New bosonic particles are motivated by several high energy extensions to the Standard model of Particle Physics. Whilst the Higgs is not sufficiently stable to be a candidate for such objects, its discovery confirms that scalar bosons exist in nature. If other, more stable bosonic particles exist, they must interact only weakly with baryonic matter, and as such would be natural candidates for a dark matter component of the universe.
Excitingly, in some regimes bosonic stars can mimic compact astrophysical objects. Collisions between them could therefore produce gravitational wave signals that are degenerate with those of black hole or neutron star collisions, resulting in important implications for gravitational-wave physics.
Studies of bosonic stars also aid our understanding of the true nature of astrophysical black holes, and the difficulty of observing their defining characteristic - the event horizon. They provide an ideal template for horizonless compact objects, and there is much to learn from contrasting their dynamical behaviour and observational imprints with those of black holes.
Beyond astrophysical applications, the interplay of classical fields with gravity and the formation of solitonic solutions is a rich field in mathematical relativity, and has proved invaluable in highlighting fundamental aspects of gravitational theory such as critical collapse.
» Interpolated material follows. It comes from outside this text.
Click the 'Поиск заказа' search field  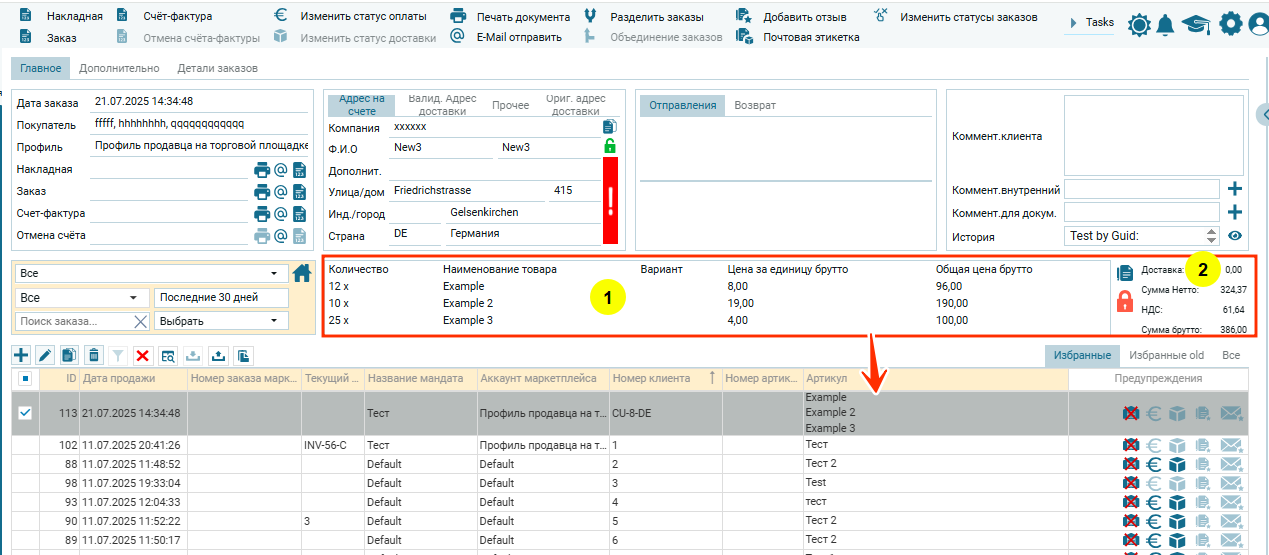tap(73, 321)
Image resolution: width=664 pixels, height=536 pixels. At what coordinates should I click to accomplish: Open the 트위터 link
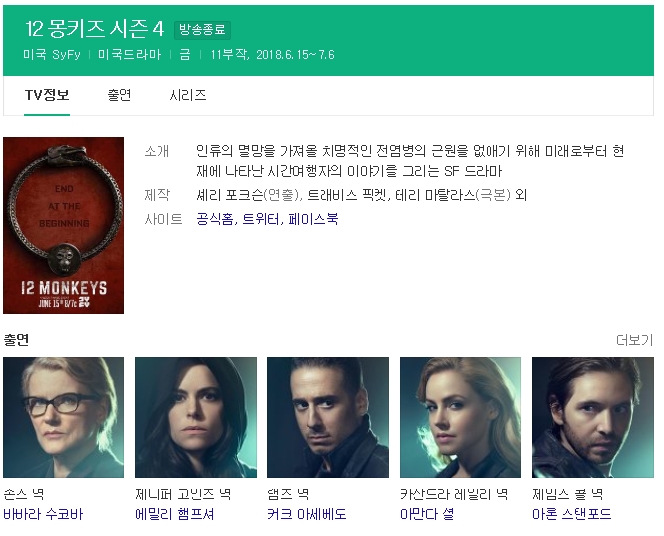coord(260,219)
In this example we study the real scalar field example of a bosonic star, also called an oscillaton. This is a quasi stable object which decays over a time period much longer than its oscillation period.
How to run
You should be able to execute the sections of the workbook by pressing shift and then enter. At each stage, try to understand what the code is doing - setting up initial data, integrating the solution, or plotting outputs.
Key things to observe
If you plot the field value at the centre you should see that it oscillates periodically with a fixed amplitude (the decay rate is too slow to be observed).
You can also plot the field value profile in space over time, which shows the shape of the oscillaton.
If you plot the BSSN variables, you will see some evolution. But this is not physical, but only gauge evolution since the solution provided is the stationary one. What you observe is the gauge evolving from the areal polar one in which the initial data is solved for, and the "puncture gauge" type slicing that the code uses.
Some exercises to try
- Review the features mentioned here. Find where are they implemented in the code and confirm they work as described.
- Look at the evolution of each of the variables and try to think of what physically is happening (refer to the lecture slides ADMtoBSSN.pdf to remind yourself what each quantity is).
- The main "diagnostic" is the Hamiltonian constraint. Simplify the expression in Eq. (13) of the Baumgarte paper for the case of spherical symmetry and find and match it to that in the implementation in the code.
- How small a constraint error is ok? The important thing is that the magnitude of the error should reduce as the resolution is increased - check that this does happens, both for the initial conditions and the evolution.
- Change the gauge evolution - set the lapse to 1 and the shift to zero (for all time - think about initial conditions and evolution). Does the simulation remain stable?
- Find and set G=0. What does this do physically? Does the code remain stable? Are the constraints satisfied?
Further extensions
You can convince yourself that this is only a gauge evolution if you study the energy in more detail, as suggested in Exercises to extend the code: level 2.
You can also amend the self interaction to destabilise the boson star and cause it to collapse into a BH, as in Exercises to extend the code: level 1.